Gameplay Details
On your turn, you campaign by throwing one die for each territory you control adjacent to a target territory. The defender throws one die for their defending army plus another for each adjacent territory they control. The highest die wins. Losses and Naval attacks have an escalating Supply Cost. When you are unwilling or unable to pay the Supply cost, your turn ends. Make it count, though, because you only get four turns.
Strategic depth is layered onto this simple system by the deck of conqueror cards. Each historical figure has special powers based on their history, such as Erik the Red making unsupplied naval attacks, or Stalin using assassination to eliminate enemies. The cards may be played as your empire's ruler (which makes their power last your whole turn), a local agent (which gives you the power just once), or a general (which ignores their power but gives you combat rerolls). Ruler cards also have a strategic goal, such as Elizabeth's “No one else controls a continent” or Caesar's “Win 5 attacks.” Fulfilling these goals gets you a power bonus at the end of your turn.
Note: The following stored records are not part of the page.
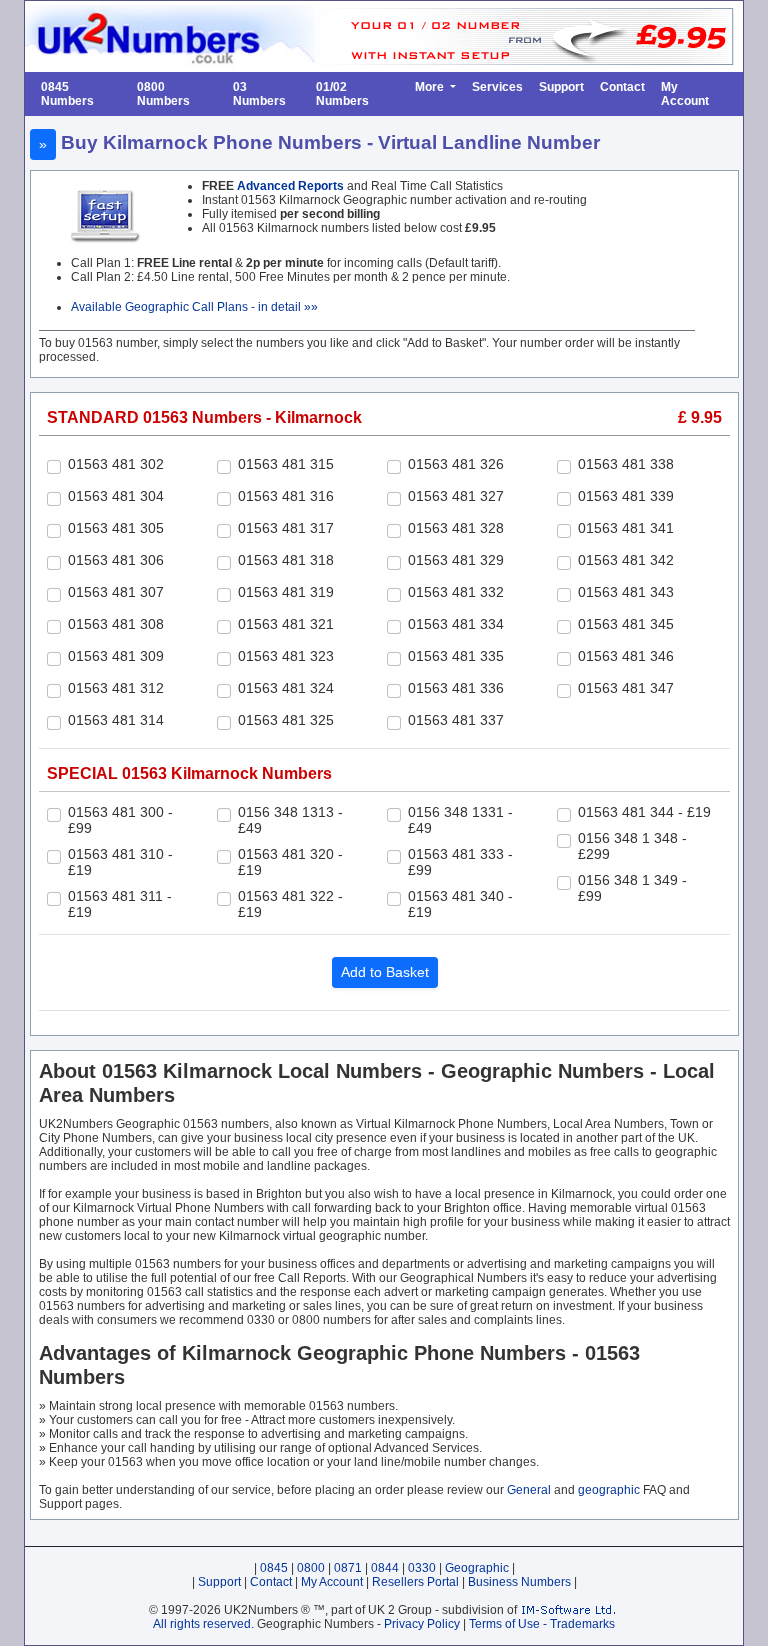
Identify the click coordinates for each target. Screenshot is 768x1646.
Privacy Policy (422, 1624)
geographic (609, 1490)
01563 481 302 (116, 464)
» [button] (43, 144)
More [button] (431, 87)
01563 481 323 (286, 656)
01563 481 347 (626, 688)
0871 (348, 1568)
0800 (311, 1568)
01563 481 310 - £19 (120, 862)
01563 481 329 (456, 560)
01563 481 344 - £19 (644, 812)
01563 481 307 (116, 592)
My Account (685, 94)
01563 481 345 (626, 624)
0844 (385, 1568)
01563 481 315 (286, 464)
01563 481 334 (456, 624)
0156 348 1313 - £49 (290, 820)
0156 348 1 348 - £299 (632, 846)
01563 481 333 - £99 (460, 862)
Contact (622, 87)
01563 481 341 (626, 528)
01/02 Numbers (342, 94)
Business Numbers (519, 1582)
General (529, 1490)
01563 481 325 (286, 720)
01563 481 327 (456, 496)
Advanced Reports (290, 186)
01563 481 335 (456, 656)
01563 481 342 (626, 560)
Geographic (477, 1568)
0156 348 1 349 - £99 (632, 888)
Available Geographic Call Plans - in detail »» (194, 307)
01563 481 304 (116, 496)
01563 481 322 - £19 (290, 904)
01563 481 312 (116, 688)
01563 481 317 (286, 528)
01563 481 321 (286, 624)
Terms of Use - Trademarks (542, 1624)
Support (561, 87)
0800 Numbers (163, 94)
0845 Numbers (67, 94)
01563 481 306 (116, 560)
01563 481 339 (626, 496)
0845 (274, 1568)
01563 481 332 (456, 592)
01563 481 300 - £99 (120, 820)
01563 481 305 (116, 528)
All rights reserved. (203, 1624)
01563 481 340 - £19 (460, 904)
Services (497, 87)
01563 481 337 (456, 720)
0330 (422, 1568)
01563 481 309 (116, 656)
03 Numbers (259, 94)
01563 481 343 (626, 592)
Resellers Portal (415, 1582)
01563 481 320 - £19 (290, 862)
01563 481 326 (456, 464)
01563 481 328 (456, 528)
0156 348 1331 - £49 (460, 820)
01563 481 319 (286, 592)
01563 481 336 (456, 688)
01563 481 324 (286, 688)
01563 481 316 (286, 496)
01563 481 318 (286, 560)
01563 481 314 (116, 720)
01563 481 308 (116, 624)
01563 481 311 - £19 (120, 904)
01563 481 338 (626, 464)
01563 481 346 (626, 656)
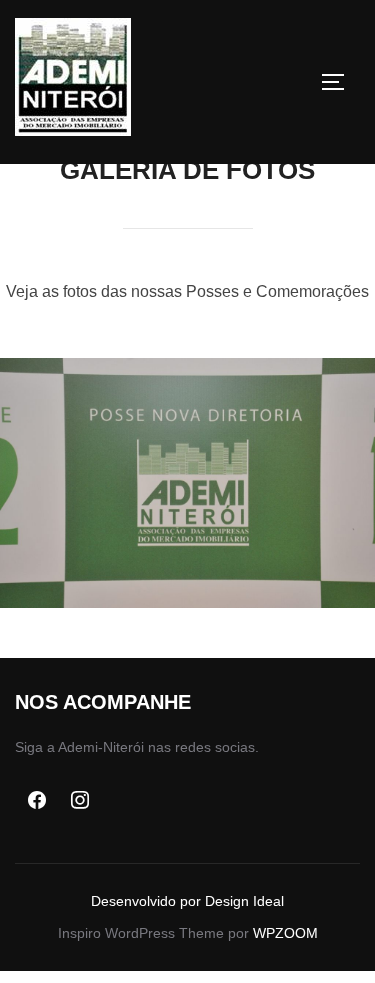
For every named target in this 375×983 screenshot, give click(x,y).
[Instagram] (81, 801)
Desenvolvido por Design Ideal (187, 901)
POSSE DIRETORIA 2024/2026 (188, 483)
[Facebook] (37, 801)
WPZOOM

In the grand tradition of global conquest games, World Conquerors is epic in scope, but it addresses the genre's traditional shortcomings.
- Short Play Time - just four turns per player each game. It plays in about an hour.
- No Player Elimination - each turn you get a new ruler, regardless of the last one's fate.
- Quick combat resolution - one army per territory makes battles quick and easy, focusing strategy on card play instead of mass dicefests.
- Reduced Kingmaking and Spoiling - ruler goals drive the action leaving little room for spite.
- No Hopeless Positions - supply is based on both time and territory, so it's possible to rebuild a shattered empire from no territories at all. Everybody is in it until their last turn, unless somebody conquers the whole world and wins instantly.